L'arco di Ulisse
Gaza sarà memoria collettiva, denuncia, condanna
Mi chiedo se alla devastazione di Gaza e del genocidio dei palestinesi seguirà una letteratura, una cinematografia e una produzione artistica in genere che ne racconterà l’orrore, il dolore, il dramma. Si pensava che la narrazione della Shoah espressa nelle varie arti creative fosse talmente faconda e raggiungesse un così alto valore di insegnamento da rendere non più ripetibili le atrocità dell’eliminazione sistemica di un popolo. E, invece, il governo dello Stato ebraico, della gente, cioè, legata alla memoria della sofferenza, dei discendenti delle donne e gli uomini innocenti e indifesi dell’Olocausto, proprio come lo sono i gazawi della Nakba, oggi, ha paradossalmente dato luogo a una strage etnica che assume ancora una volta le dimensioni nefaste della disumanità. Credo, ma lo spero di più, che Gaza non cadrà nell’oblio e nella dimenticanza. Voglio dirmi certo che vi saranno pagine, sequenze e raffigurazioni a preservare la memoria delle vittime e delle loro storie personali, spazzando via il negazionismo e qualsiasi tentativo di revisionismo storico. Sull’odio razziale di Netanyahu nei confronti dei palestinesi, la propaganda subdola del suo governo e la spietatezza con cui ha fatto uccidere donne, bambini, uomini disarmati e non belligeranti, cadrà la sentenza irrefutabile della storia per decretare il disonore di uno Stato criminale, protetto dagli Stati Uniti d’America con la complicità dell’Unione Europea.
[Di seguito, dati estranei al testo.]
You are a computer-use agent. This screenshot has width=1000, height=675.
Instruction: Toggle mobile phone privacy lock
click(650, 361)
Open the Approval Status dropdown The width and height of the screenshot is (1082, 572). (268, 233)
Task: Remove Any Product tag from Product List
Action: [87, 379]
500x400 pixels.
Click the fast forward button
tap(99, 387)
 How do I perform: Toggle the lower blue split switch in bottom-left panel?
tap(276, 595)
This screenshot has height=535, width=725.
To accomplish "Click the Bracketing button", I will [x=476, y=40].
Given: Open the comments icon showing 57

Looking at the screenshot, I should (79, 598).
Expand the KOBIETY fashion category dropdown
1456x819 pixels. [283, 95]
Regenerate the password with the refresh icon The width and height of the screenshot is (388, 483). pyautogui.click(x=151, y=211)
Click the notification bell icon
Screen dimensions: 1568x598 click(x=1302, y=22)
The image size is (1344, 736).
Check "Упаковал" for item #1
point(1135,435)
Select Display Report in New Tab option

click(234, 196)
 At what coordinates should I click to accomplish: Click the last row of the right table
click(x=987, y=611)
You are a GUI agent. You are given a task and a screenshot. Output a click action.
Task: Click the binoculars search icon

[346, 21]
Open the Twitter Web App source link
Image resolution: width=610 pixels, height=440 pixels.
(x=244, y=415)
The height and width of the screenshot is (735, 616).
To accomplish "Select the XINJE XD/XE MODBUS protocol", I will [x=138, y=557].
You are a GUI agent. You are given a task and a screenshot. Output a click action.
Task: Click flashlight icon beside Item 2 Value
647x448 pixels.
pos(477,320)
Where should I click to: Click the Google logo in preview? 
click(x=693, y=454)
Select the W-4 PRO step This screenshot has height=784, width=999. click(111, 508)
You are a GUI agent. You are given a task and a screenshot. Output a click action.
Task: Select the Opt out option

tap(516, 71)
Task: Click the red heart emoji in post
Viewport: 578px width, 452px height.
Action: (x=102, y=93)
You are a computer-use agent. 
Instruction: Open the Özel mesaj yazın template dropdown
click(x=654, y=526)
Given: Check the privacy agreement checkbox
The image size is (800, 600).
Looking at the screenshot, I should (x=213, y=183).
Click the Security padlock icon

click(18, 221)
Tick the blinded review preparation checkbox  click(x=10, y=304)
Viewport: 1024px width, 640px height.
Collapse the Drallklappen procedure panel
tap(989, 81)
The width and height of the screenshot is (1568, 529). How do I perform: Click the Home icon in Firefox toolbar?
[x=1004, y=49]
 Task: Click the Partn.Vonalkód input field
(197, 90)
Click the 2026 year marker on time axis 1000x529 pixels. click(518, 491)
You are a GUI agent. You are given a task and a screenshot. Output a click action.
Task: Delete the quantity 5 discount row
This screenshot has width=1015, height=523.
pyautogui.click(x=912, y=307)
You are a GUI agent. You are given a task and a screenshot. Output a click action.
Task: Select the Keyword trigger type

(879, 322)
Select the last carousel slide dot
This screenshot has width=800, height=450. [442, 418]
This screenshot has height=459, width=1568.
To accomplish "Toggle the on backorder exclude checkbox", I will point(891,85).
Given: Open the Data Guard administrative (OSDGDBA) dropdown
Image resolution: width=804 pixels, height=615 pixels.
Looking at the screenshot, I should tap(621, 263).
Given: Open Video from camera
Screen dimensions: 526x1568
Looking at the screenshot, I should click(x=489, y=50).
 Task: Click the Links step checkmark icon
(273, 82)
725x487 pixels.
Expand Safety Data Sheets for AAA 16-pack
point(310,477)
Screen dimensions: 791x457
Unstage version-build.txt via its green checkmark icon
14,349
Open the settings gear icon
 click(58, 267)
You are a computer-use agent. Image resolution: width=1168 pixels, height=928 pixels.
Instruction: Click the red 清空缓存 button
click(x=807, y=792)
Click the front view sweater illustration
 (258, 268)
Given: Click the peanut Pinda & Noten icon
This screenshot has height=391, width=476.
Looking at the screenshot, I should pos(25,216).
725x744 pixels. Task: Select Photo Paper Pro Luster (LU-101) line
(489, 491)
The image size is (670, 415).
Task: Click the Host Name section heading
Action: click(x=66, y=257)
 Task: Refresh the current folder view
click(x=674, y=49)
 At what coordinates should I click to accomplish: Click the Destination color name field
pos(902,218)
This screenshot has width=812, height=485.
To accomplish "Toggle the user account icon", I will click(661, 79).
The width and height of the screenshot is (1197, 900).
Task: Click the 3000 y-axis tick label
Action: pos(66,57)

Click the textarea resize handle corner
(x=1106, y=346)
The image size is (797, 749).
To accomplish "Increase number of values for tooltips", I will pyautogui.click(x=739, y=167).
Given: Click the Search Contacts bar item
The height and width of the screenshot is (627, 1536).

I sopravvissuti di Gaza, le loro famiglie e le comunità colpite sapranno recuperarsi all’esistenza, e tra loro ci saranno gli equivalenti palestinesi di Primo Levi, Elie Wiesel e Anna Frank, che narreranno della loro lacerazione interiore, lo strazio vissuto e la barbarie degli oppressori sionisti. Gaza andrà oltre il suo spasimo e diventerà un trauma collettivo per le future generazioni che presteranno attenzione alla sua sorte. Una testimonianza sintomatica, trasmessa attraverso una narrazione lucida e sapiente, darà finalmente voce alle vite spezzate. Sarà una voce lirica, intensa, visionaria, volta a intonare un’elegia per gli ultimi attimi di tante giovani vite. Auspico con tutto il cuore che i figli e i nipoti delle vittime di Gaza sapranno, con la scrittura e qualsiasi altra forma comunicativa, ricucire il filo della propria identità, trasformando la tragedia in parola viva. Dio voglia che non cedano alla vendetta più immediata e diventino terroristi, ma scrittori, artisti, cineasti! In un mondo dove tutto scorre rapidamente, i romanzi scritti bene restano. Restano per raccontare ciò che la cronaca dei nostri giorni, sovrintesa dai pavidi e i corrotti, ha taciuto, negato, nascosto. E un libro scritto col sangue dei padri saprà raccontarne la tragedia dettagliatamente e meglio di qualsiasi articolo elaborato nel prospetto di una speranza.